**Records supplied**

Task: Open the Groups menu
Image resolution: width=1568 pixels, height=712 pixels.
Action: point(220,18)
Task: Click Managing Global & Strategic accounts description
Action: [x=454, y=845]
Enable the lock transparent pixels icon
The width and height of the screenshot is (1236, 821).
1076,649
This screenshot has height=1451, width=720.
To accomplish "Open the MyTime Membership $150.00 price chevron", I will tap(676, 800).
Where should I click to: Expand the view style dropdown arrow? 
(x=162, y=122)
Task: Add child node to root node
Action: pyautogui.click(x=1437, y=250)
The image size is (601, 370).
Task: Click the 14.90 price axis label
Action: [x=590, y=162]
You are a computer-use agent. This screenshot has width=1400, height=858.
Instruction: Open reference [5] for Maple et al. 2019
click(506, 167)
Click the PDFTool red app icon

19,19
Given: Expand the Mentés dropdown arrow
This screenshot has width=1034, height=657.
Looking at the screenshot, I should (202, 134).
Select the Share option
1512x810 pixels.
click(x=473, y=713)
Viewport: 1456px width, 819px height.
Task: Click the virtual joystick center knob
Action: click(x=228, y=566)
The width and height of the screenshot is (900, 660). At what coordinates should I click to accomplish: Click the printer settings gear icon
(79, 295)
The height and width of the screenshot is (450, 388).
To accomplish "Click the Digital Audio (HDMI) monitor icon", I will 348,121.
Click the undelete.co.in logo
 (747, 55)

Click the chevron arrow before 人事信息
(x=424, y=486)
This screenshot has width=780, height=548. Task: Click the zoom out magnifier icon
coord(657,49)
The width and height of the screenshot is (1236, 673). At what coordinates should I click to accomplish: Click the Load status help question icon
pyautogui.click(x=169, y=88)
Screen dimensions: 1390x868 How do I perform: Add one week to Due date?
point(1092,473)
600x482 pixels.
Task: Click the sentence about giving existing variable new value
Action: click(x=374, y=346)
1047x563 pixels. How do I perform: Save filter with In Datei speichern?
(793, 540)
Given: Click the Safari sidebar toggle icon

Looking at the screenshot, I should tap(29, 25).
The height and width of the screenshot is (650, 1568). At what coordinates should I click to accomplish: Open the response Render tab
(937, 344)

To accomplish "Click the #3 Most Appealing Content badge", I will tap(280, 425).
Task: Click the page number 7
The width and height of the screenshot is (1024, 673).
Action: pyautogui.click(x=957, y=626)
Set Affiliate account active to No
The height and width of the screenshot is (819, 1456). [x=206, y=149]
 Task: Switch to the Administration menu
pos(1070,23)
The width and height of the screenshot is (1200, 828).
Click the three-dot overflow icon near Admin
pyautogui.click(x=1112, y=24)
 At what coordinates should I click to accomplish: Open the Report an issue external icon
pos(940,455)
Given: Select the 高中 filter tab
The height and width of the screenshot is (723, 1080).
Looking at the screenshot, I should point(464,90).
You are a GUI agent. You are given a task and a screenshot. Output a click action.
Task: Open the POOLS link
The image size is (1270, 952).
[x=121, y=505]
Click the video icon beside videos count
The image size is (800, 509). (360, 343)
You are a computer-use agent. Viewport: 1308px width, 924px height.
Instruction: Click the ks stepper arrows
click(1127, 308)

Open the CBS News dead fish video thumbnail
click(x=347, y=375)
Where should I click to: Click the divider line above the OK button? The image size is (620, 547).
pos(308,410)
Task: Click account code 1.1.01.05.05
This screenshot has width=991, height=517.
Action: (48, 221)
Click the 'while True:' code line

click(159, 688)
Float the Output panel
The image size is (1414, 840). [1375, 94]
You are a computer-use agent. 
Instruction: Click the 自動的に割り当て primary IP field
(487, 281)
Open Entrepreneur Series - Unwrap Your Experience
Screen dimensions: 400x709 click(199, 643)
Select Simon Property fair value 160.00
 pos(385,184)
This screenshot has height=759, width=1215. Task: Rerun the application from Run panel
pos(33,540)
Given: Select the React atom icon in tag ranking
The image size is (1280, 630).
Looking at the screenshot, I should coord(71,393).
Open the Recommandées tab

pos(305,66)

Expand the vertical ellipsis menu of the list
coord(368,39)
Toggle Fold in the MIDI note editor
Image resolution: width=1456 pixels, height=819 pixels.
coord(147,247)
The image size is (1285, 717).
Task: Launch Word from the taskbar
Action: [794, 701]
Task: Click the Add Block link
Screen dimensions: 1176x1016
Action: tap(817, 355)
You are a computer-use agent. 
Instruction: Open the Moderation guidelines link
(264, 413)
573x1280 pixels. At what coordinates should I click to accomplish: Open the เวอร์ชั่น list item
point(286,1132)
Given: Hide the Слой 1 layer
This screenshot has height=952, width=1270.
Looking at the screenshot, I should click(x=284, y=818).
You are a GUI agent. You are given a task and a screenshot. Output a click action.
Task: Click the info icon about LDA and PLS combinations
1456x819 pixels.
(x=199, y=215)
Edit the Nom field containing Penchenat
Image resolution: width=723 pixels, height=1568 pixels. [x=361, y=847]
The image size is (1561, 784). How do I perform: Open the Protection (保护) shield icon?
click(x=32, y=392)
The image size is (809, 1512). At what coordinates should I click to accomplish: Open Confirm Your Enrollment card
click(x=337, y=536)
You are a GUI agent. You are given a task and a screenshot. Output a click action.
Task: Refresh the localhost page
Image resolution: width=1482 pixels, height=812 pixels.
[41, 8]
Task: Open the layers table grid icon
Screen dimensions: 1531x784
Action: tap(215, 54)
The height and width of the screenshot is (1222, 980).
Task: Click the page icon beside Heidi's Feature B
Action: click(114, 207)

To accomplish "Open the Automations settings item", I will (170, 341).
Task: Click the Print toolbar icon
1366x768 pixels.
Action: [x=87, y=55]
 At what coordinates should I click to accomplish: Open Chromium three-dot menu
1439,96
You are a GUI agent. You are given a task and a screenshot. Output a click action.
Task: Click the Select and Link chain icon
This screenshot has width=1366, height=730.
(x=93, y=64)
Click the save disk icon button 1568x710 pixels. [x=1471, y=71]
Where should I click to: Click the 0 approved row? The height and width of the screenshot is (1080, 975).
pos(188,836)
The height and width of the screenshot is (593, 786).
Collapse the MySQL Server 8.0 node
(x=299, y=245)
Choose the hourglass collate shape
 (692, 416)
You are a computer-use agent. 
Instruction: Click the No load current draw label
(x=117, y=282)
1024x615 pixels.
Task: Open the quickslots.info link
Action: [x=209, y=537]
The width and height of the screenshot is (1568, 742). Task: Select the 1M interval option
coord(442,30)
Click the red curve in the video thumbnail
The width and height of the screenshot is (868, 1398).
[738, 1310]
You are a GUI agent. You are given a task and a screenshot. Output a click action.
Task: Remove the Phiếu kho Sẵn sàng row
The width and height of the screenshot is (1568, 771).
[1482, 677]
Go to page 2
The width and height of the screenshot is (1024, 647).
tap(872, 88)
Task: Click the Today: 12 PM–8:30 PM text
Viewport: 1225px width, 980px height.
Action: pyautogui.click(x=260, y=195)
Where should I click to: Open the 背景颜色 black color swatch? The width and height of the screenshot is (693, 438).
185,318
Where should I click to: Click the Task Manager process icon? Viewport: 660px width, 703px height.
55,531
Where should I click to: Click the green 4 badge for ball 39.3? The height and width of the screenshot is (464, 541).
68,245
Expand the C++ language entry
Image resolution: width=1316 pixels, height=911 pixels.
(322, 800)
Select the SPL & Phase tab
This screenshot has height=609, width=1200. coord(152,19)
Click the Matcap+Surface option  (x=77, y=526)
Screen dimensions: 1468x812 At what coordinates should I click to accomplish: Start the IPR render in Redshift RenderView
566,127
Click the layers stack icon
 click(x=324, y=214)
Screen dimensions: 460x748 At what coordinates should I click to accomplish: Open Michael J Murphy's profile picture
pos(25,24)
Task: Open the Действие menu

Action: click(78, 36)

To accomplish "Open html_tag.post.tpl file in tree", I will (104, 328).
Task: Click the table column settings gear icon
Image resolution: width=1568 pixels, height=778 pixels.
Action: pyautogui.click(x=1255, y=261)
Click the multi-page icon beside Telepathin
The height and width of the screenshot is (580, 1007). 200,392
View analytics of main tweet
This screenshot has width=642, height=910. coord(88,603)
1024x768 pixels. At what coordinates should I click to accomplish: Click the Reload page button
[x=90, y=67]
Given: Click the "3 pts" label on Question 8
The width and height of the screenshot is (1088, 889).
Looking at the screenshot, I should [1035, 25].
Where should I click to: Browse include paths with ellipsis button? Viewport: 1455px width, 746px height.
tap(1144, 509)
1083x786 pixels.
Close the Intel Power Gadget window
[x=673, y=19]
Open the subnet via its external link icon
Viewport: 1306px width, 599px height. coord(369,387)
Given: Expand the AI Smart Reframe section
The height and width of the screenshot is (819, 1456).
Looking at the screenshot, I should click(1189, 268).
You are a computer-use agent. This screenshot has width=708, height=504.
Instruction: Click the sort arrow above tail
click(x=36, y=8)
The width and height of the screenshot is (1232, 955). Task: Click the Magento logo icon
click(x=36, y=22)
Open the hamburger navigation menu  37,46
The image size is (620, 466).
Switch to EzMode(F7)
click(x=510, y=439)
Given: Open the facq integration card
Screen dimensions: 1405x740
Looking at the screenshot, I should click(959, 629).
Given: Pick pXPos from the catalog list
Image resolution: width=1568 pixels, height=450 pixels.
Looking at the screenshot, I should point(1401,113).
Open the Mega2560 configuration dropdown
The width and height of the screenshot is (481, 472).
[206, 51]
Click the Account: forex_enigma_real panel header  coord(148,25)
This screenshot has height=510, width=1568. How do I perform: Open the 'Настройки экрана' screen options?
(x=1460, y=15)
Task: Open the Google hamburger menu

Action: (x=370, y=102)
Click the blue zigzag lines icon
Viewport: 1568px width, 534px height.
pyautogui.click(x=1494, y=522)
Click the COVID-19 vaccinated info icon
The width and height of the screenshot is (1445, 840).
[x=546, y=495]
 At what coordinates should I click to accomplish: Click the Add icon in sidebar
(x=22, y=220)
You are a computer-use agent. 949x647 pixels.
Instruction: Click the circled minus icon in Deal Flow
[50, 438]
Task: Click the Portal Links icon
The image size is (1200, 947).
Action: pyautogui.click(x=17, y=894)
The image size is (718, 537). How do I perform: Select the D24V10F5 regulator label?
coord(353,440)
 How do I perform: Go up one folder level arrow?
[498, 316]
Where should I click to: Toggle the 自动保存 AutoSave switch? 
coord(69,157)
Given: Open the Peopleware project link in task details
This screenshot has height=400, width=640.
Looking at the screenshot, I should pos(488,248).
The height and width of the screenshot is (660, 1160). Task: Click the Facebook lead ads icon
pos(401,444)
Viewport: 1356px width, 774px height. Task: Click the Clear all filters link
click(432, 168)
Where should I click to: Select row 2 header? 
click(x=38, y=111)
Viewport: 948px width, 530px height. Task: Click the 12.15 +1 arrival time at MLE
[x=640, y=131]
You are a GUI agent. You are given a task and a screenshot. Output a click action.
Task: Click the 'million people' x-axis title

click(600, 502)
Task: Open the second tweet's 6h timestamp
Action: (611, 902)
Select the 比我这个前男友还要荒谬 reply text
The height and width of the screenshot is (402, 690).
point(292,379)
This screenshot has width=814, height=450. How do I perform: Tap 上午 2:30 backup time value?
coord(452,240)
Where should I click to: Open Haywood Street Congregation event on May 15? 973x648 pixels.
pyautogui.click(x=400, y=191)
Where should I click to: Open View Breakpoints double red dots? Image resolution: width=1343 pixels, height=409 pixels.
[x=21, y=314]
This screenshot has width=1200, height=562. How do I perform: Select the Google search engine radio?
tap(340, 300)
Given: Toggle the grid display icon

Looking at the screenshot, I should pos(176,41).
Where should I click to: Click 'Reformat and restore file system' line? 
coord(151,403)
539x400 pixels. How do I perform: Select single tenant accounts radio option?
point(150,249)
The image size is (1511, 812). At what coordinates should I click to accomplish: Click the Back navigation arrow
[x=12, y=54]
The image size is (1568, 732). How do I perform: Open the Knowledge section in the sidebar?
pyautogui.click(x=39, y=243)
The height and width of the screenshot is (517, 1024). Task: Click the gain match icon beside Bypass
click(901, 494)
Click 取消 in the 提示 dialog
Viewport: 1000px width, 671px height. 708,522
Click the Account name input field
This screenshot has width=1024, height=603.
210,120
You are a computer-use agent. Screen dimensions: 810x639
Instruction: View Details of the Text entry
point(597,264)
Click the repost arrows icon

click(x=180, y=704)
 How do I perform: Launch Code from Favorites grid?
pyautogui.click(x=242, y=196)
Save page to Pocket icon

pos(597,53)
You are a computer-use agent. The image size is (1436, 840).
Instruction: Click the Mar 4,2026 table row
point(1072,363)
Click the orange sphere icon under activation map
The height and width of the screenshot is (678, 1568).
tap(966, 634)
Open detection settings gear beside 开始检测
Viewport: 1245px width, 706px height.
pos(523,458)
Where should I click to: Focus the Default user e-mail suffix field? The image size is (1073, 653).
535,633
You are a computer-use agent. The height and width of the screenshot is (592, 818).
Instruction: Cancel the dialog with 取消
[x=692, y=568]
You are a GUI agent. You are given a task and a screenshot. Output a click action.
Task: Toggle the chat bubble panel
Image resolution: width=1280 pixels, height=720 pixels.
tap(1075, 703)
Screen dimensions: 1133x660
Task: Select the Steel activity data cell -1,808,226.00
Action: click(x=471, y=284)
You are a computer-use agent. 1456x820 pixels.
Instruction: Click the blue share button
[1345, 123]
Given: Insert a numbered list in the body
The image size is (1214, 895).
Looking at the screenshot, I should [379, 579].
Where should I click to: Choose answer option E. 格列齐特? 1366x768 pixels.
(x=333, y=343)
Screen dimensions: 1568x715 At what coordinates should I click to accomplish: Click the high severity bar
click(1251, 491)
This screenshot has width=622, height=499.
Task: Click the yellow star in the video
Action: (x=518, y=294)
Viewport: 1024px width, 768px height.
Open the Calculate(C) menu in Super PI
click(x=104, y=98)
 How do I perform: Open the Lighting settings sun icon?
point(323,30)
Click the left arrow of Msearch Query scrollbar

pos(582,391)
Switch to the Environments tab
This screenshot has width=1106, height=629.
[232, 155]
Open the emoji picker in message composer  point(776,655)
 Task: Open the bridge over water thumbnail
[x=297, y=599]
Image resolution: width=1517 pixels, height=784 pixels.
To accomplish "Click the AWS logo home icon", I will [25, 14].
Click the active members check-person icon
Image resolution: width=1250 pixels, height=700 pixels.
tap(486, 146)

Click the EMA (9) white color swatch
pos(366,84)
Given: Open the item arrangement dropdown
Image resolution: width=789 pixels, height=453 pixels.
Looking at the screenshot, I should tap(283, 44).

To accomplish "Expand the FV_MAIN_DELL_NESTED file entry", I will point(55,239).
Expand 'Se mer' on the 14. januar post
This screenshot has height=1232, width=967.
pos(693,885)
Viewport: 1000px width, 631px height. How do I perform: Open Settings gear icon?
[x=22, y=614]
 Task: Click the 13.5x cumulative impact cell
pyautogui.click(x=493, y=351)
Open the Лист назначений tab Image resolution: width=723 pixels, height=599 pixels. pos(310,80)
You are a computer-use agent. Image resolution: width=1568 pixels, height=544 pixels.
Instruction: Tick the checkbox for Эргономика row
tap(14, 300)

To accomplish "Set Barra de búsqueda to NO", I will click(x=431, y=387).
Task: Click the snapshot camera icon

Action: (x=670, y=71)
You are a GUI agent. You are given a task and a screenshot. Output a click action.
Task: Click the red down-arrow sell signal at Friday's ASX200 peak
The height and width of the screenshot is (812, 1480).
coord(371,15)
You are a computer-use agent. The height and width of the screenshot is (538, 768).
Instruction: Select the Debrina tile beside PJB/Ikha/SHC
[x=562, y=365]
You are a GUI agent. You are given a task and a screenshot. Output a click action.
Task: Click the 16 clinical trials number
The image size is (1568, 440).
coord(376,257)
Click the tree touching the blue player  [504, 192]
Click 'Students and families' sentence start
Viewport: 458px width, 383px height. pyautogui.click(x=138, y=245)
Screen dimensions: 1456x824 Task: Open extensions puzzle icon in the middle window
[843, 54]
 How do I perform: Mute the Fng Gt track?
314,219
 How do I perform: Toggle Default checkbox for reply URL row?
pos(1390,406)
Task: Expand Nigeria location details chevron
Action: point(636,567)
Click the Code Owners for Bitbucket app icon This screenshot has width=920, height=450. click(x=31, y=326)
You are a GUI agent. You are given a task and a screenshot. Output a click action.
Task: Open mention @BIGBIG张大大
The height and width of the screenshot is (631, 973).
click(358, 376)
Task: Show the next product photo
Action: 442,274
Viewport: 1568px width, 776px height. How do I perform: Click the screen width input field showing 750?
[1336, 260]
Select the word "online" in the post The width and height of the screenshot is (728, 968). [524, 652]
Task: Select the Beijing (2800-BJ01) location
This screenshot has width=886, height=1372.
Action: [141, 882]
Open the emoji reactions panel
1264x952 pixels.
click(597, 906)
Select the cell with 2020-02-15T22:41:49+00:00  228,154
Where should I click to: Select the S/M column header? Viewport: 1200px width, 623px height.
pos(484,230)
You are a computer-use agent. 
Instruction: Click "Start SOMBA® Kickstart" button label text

**Exercise details**
Show each line of the items above that contains the word "three", copying every such line in full.

**Right answer**
Click the three-dot overflow icon near Admin
 At what coordinates should I click to accomplish: Open Chromium three-dot menu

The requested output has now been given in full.